Excerpt to read
┌────────
The B files at CDS
ucac3temp Sep 1, 2009
Alrighty then. To finish off (I only really popped in to do the UCAC3 thing, and now Bill's got that well sorted, it's become irrelevant), I'll mention the B files. Now, this is unsupported. Roger showed the UCAC3 thing worked. Despite any weird and wonderful theories on my part why some people's stuff didn't work, Bill's upgrades working shows that the simplest solution is that with the best will in the World somehow some users have accidentally saved the edited files elsewhere to where they think they've saved them. An interesting thing for them to do, for their own interest, is to read their new download.txt and toolbar.dat files created since the upgrade and see what they say now.
So this is unsupported, if it works for you it works, if it doesn't, well, ensure you back up any file to be used before doing any of this.
You want to back up your WDS.tdf and your wds.dat file.
The /B/ Files at CDS
Although on occasions the B subdirectory will contain massive datasets, it primarily hosts files that are perpetually or intermittently updated. This saves the CDS team having to repeatedly obsolete old paths and create new ones. Updated lists like log files have lived hear a long time, but since the start of this year there have been half a dozen or so additions. Some, like xmm, won't interest most people, some others still only include a sample of the full dataset at the ftp archive. Some contain full updates in a more accessible form than they are usually delivered.
Four will be mentioned here, with one being concentrated upon as example.
The /B/ subfolder lives here
ftp://cdsarc.u-strasbg.fr/pub/cats/B
The ones noted will be WDS, GCVS, SB9 and VSX.
The one demonstrated will be WDS.
Click on wds at the above url.
Click on readme and read it.
Notice at the bottom that this file is updated once per month, roughly, continuously since the beginning of this year.
This is the perpetually latest WDS. It contains amendments and appendments as they appear in the professional literature at random, and amendments and appendments (ie new objects) as they appear regularly in the quarterly Journal of Double Star Observations and the kind of annual Webb Society Double Star Section Circular.
The latest WDS as sourced via the WDS server has two problems for the Guide 8 user. The coordinates' column for lost objects is blank. Thus Bill G. wrote add_loc.exe which copies the very approximate coordinates of the WDS coordinate based identifier to that column, and probably incidentally sorts the whole on RA whilst it is at it (the file is sorted on RA already, but _not_ full J2000 RA, which is what Guide needs really. It's B1900 RA sorted I think, possibly mixed in with others for newer doubles).
└────────
Data provided
┌────────
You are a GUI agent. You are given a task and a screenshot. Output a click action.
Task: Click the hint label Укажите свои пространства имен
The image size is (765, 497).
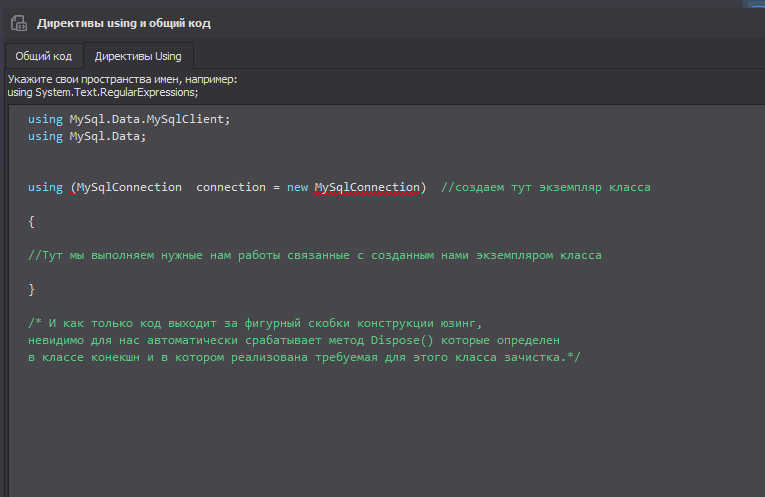point(122,79)
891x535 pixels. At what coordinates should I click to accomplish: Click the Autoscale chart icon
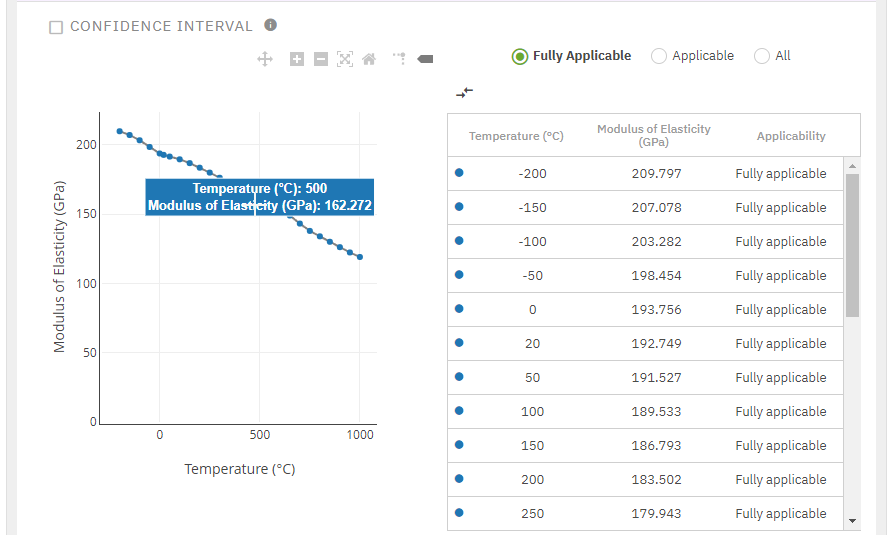pos(345,59)
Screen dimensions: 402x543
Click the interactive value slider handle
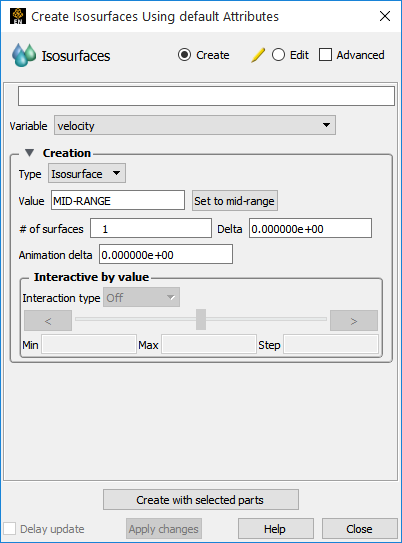point(201,319)
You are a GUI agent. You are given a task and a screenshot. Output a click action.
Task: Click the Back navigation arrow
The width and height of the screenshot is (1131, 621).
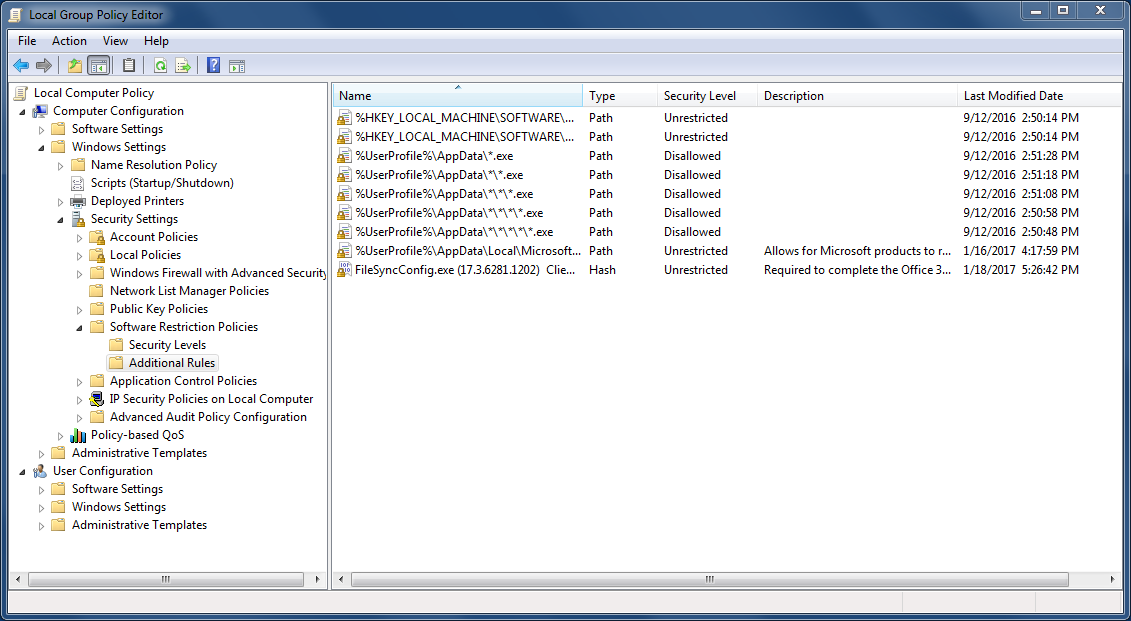[x=21, y=65]
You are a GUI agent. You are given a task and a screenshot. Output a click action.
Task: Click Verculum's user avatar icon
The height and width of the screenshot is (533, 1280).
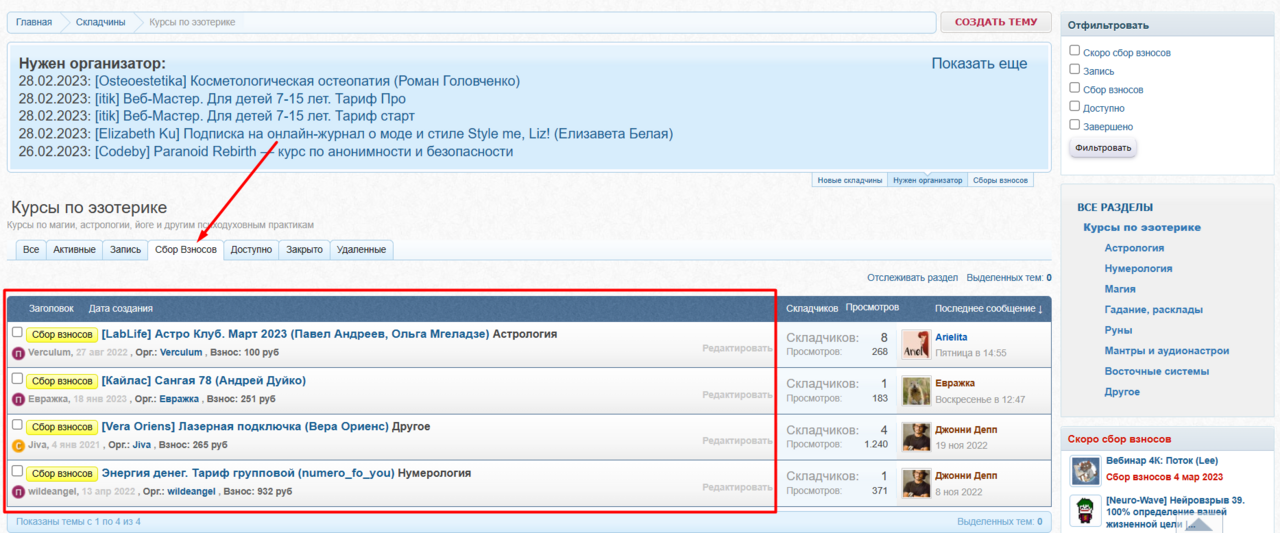[18, 353]
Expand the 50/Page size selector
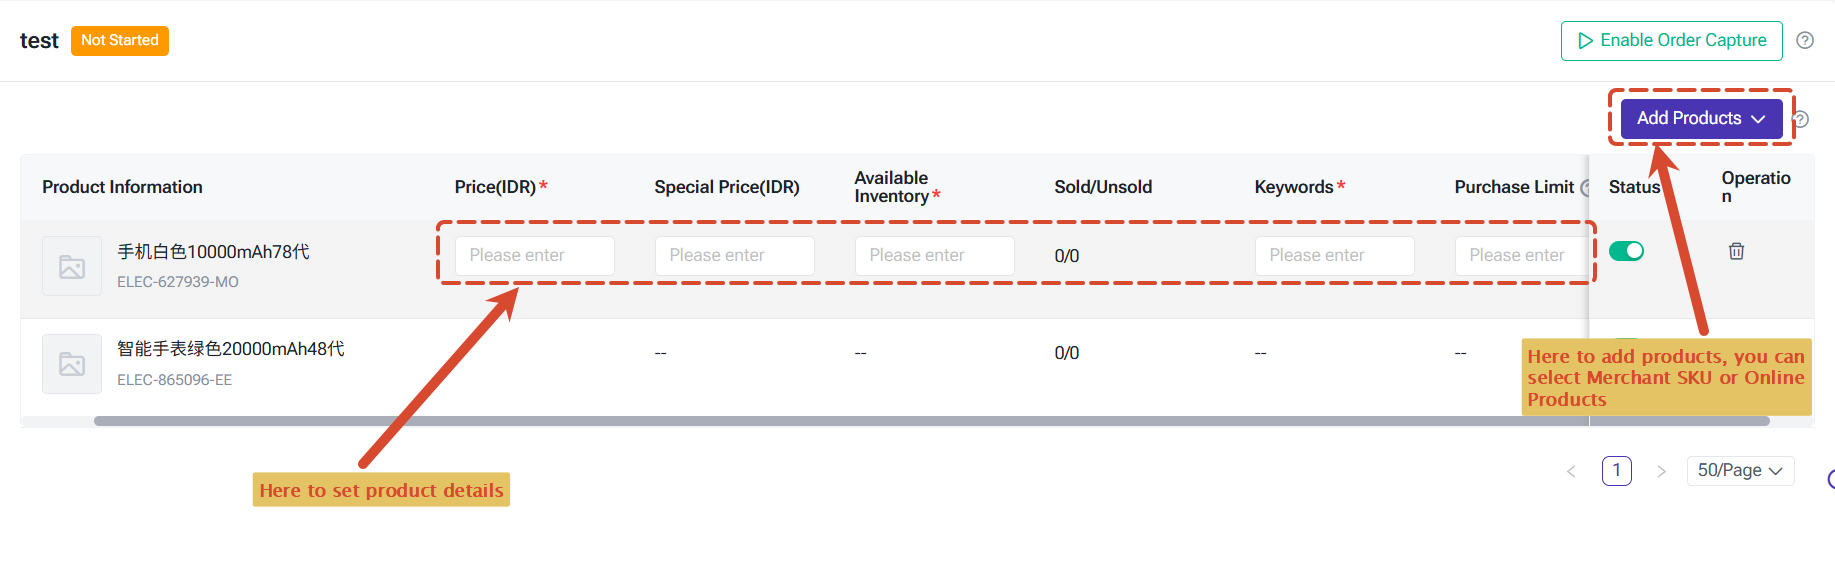1835x574 pixels. (1740, 471)
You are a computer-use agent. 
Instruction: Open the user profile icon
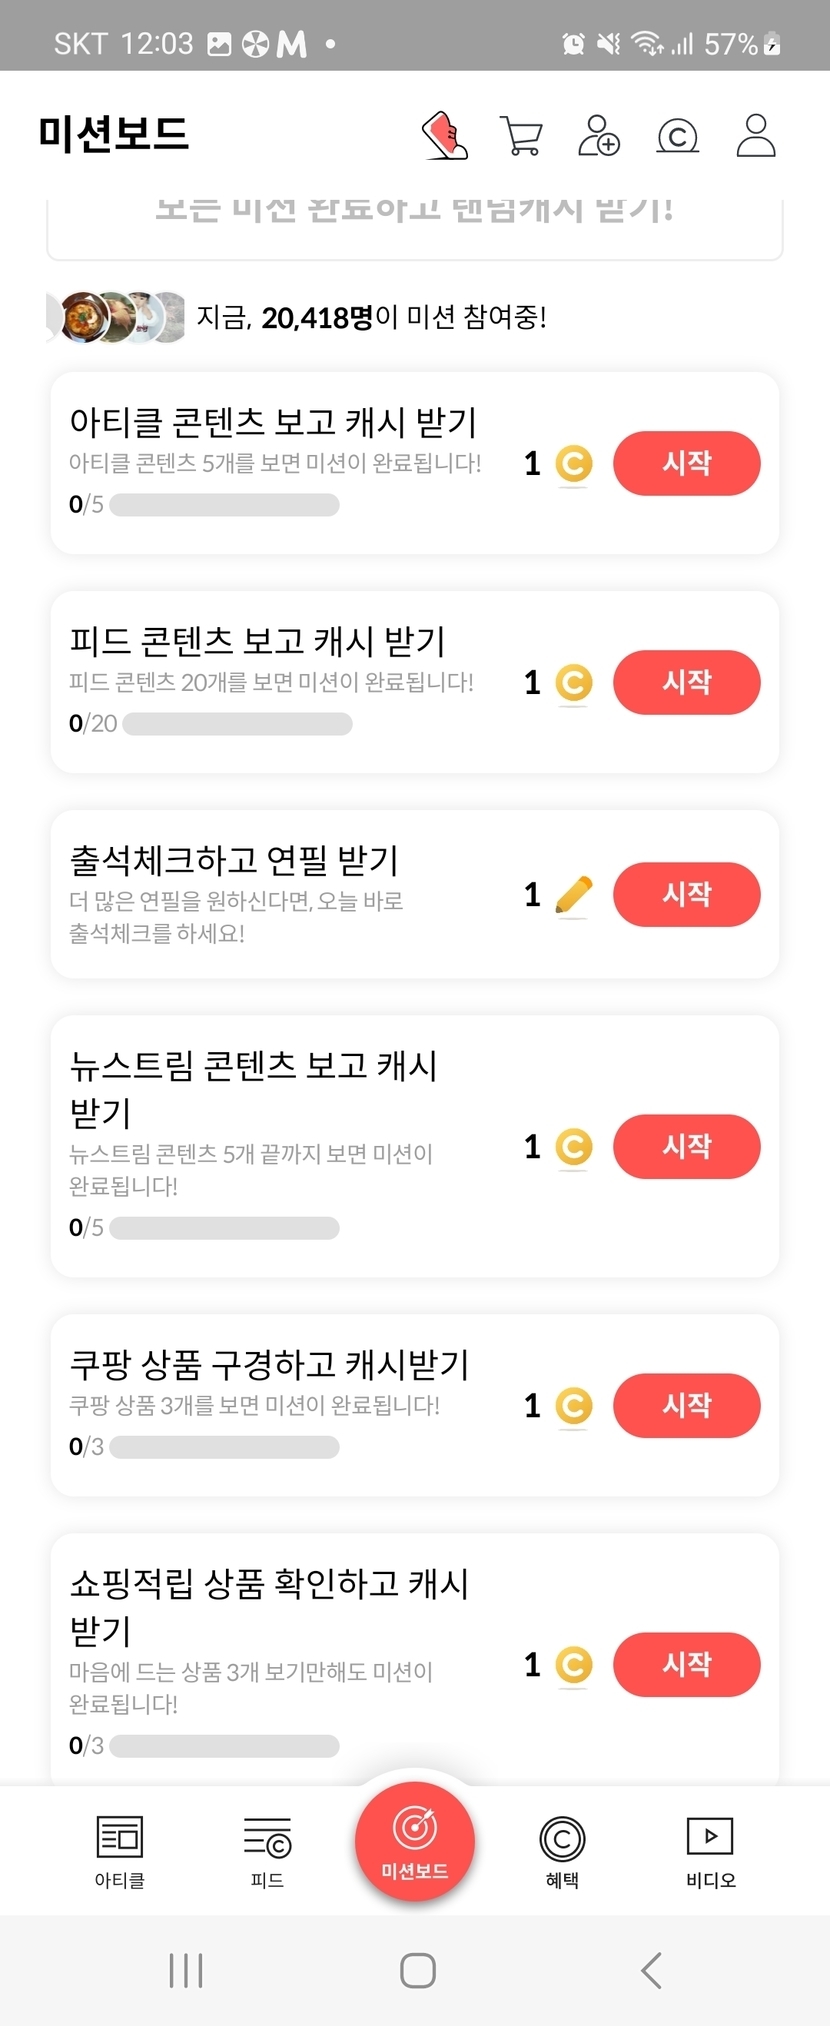[x=756, y=136]
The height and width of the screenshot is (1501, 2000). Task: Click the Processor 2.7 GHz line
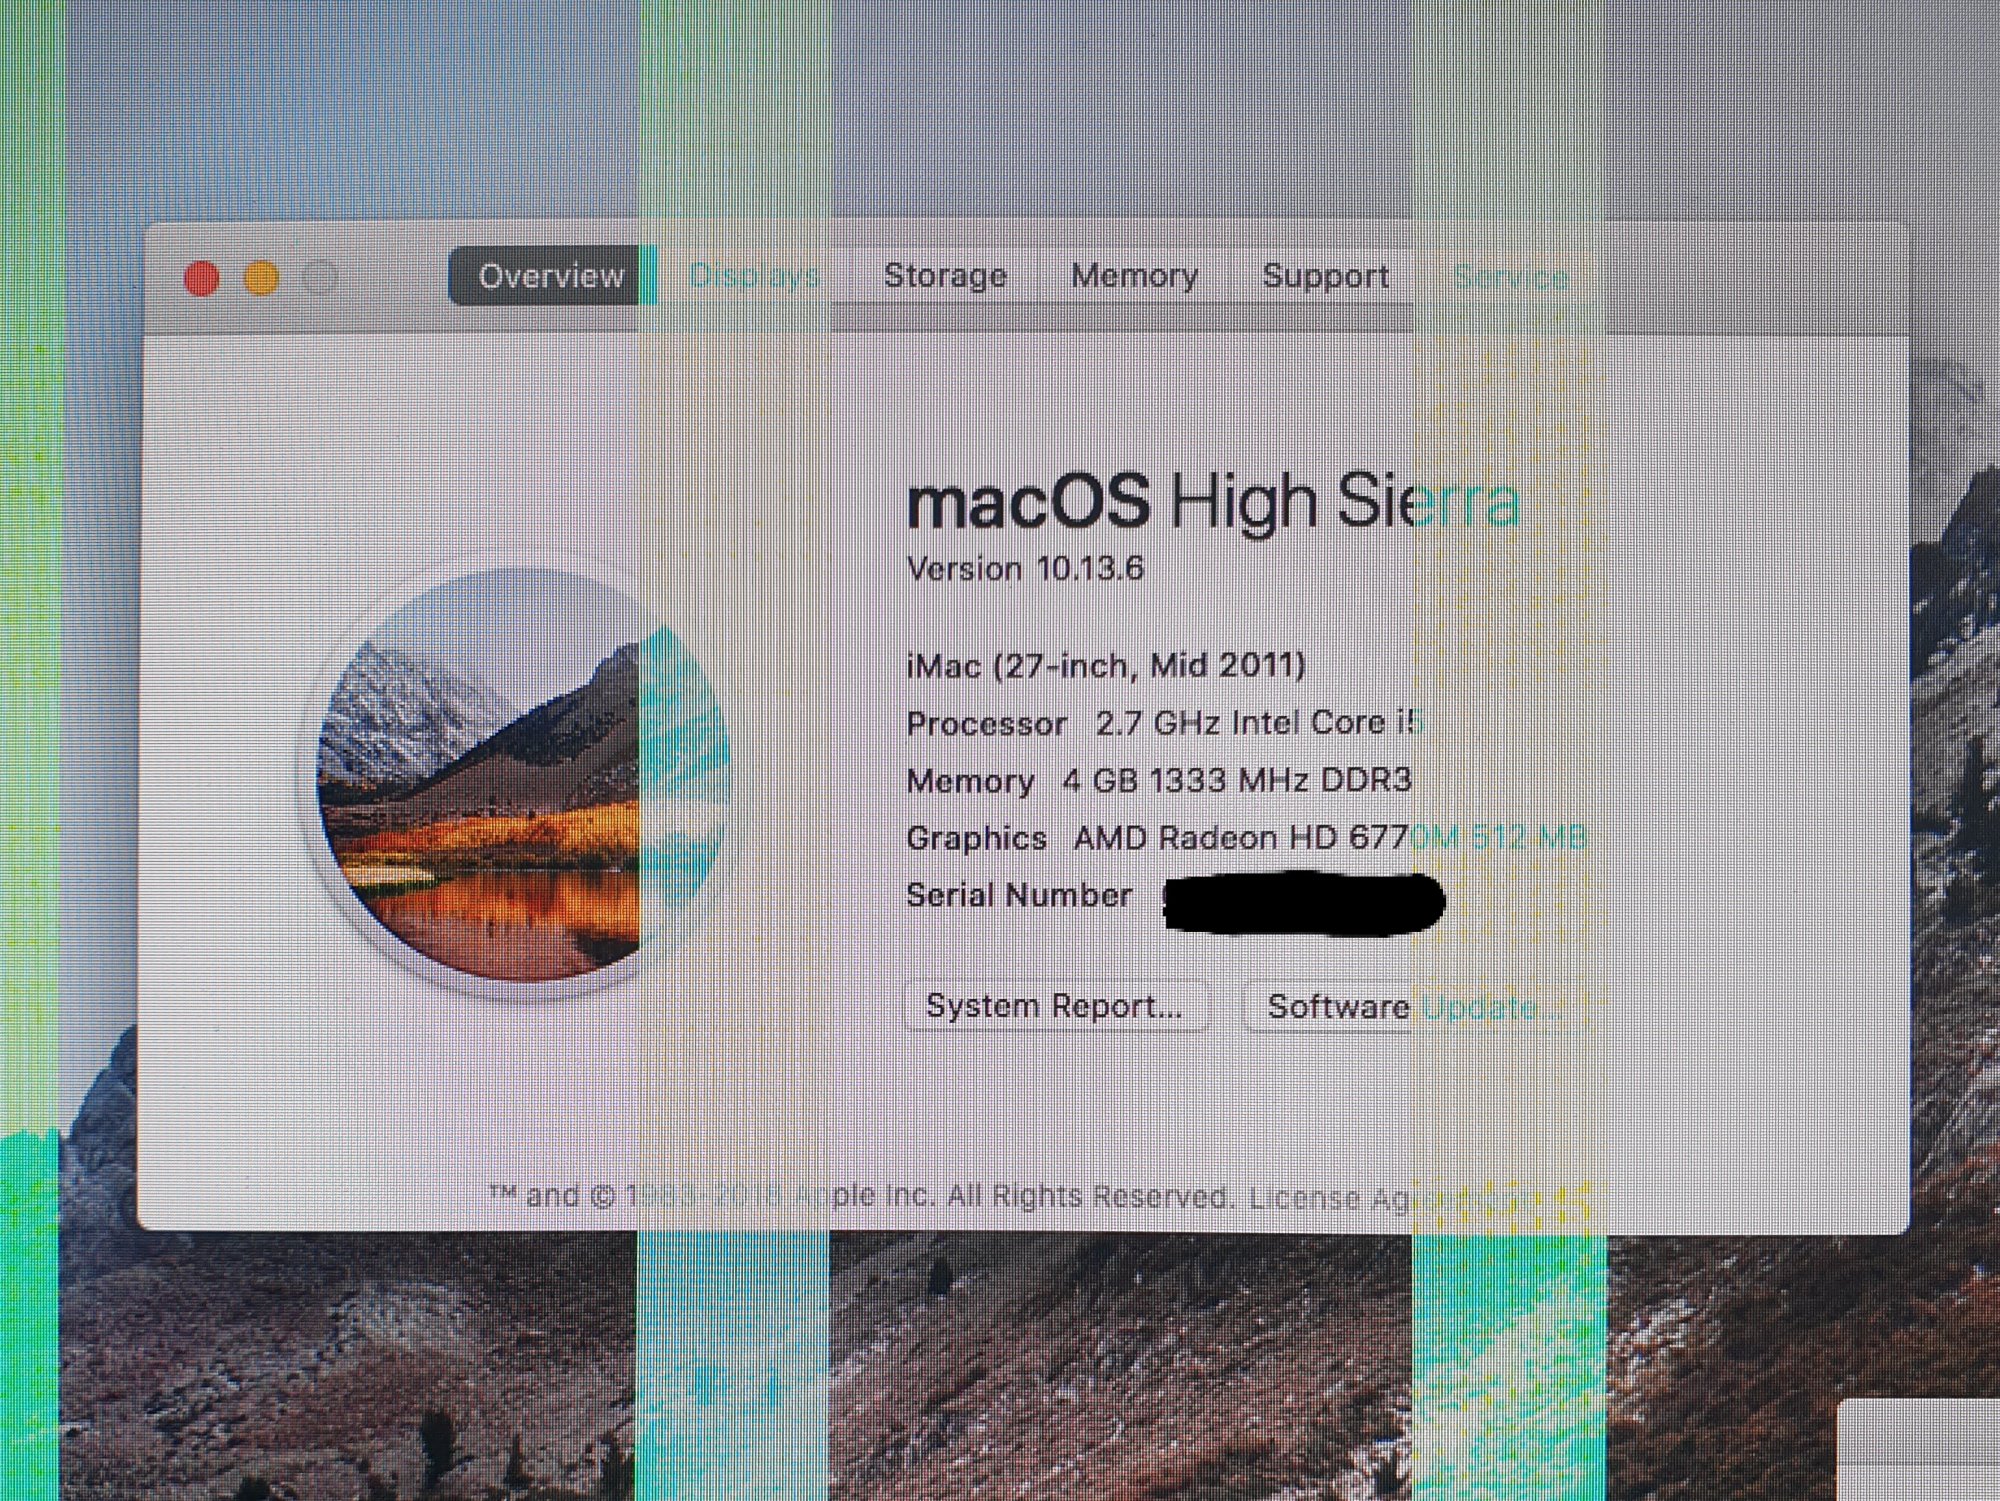coord(1163,723)
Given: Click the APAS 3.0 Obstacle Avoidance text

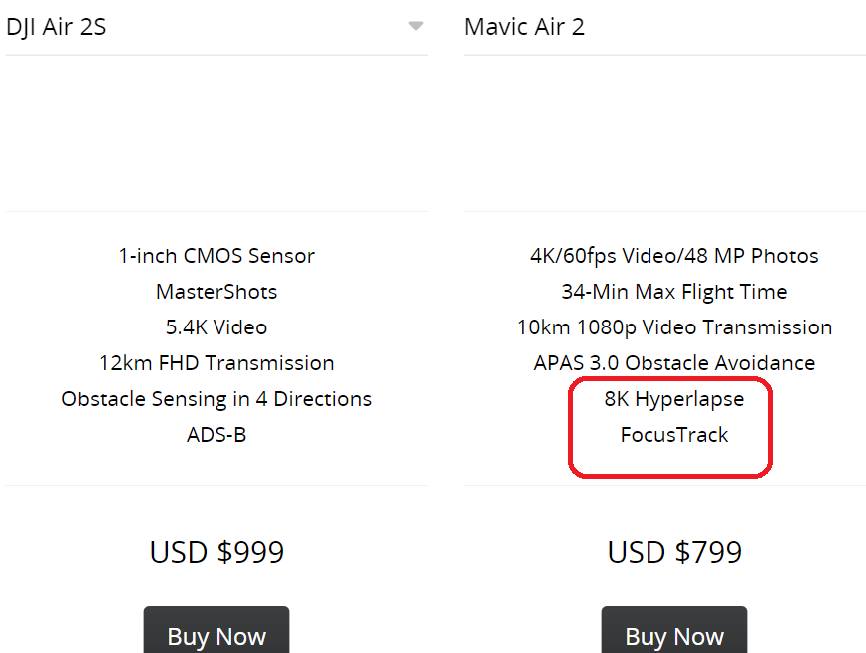Looking at the screenshot, I should pos(674,363).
└────────
Task list
A - Reproduce word for word the passage of the post on the CDS B files between "Four will be" and "of this year.", inclusive.
B - Carry the post about the /B/ files at CDS forward from its final sentence.

Outputs
A -
Four will be mentioned here, with one being concentrated upon as example.
The /B/ subfolder lives here
ftp://cdsarc.u-strasbg.fr/pub/cats/B
The ones noted will be WDS, GCVS, SB9 and VSX.
The one demonstrated will be WDS.
Click on wds at the above url.
Click on readme and read it.
Notice at the bottom that this file is updated once per month, roughly, continuously since the beginning of this year.

B -
Now, this too served as a problem for the CDS team, it seems, as they too populate these blank fields in the coorinates column with the approximate positions as taken from the WDS coordiante identifier in the first columns. They also precede those coordinates with a ! character.
This allows two things. One is WDS.dat can now be directly downloaded from ftp://cdsarc.u-strasbg.fr/pub/cats/B/wds/ , just like mpcorb is downloaded for asteroids, and simply replace the old one, once per month or so, and the very latest up to date version is received with the user having to do nothing.
If only...
Unfortunately it's not sorted on RA.
Bill has a sorting program. It lives here
http://www.projectpluto.com/xz80q.zip
contained within this zip file and is called sorter.exe
You backup your old wds.dat, in case of errors.
You download the new wds.dat from the above ftp directory (you can just right click on it in a browser and say save as, currently nearly a 14 Mb download).
You rename the freshly downloaded file to wds.new in however way you rename things. Not wds.dat.new, not wds.new.dat, but wds.new. Actually you can rename it to anything you want, but only if you really and truly know what you are doing, otherwise follow the verbatim route.
Now, you place all of wds.new and sorter.exe in the same directory. The same folder.
You start a DOS Window or a DOS Box or a Command Prompt window or however you wish to call it. You change drive and subdirectory within the DOS box to the drive and subdirectory where both these files live. If you have absolutely no idea how to do this, return your backup of wds.dat and don't bother going any further.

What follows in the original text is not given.